In seiner Forschung am Center for Responsible Research and Innovation beschäftigt er sich unter anderem mit inklusiver Organisationskultur und der Notwendigkeit von Diversität in Innovationsprozessen. 

Denn Entwicklung ohne diversitätssensiblen Ansatz führt zu Innovationen, die nur für Teile der menschlichen Bevölkerung wirklich hilfreich oder gar sicher sind.  

Wir brauchen also mehr Diversität, gerade auch im IT-Bereich, in dem der Frauenanteil noch immer erschreckend gering ist. Auf der diesjährigen empowerHER+ Konferenz (14. und 15. November) ist Clemens Striebing Teil des Panels „What do we need to change?“. Darin widmet er sich der Frage, wie eine diversere Forschungslandschaft ermöglicht und Frauen auf ihrem Weg in die Informatikbranche unterstützt werden können.  

Im HPI-Fotoshooting stellte er sich unseren drei Fragen, die er lediglich mit Gestik und Mimik beantworten durfte. Eindeutig sind seine Antworten dennoch – siehe unten.

------------------------------------------------

§ **Arbeitsauftrag 1**:
Beantworte anhand des Textauszugs diese Fragen:
(a) An welchem Center findet die Forschung statt, die im ersten Satz genannt wird?
(b) An welchen Tagen findet die empowerHER+ Konferenz statt?
(c) Womit durfte Clemens Striebing die drei Fragen im HPI-Fotoshooting beantworten?
§ **Arbeitsauftrag 2**: Schreibe aus dem Textauszug alles von „Denn Entwicklung ohne“ bis hinunter zu „gar sicher sind.“ wortgetreu ab.

------------------------------------------------

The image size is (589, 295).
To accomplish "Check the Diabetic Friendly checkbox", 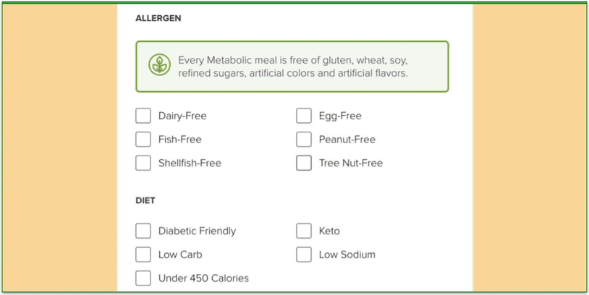I will tap(143, 231).
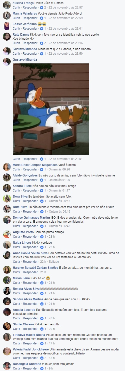This screenshot has height=371, width=125.
Task: Open Augusto Porto's profile picture
Action: point(7,234)
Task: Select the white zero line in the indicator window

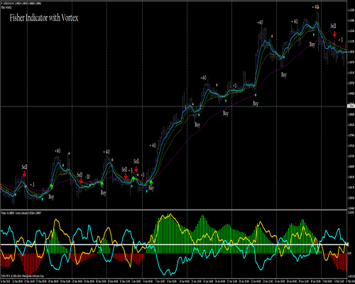Action: (174, 245)
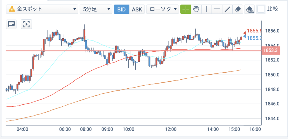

------------------------------------------------

§ **Übungsergebnis 1**:
(a) Am Center for Responsible Research and Innovation.
(b) Am 14. und 15. November.
(c) Lediglich mit Gestik und Mimik.

§ **Übungsergebnis 2**:
Denn Entwicklung ohne diversitätssensiblen Ansatz führt zu Innovationen, die nur für Teile der menschlichen Bevölkerung wirklich hilfreich oder gar sicher sind.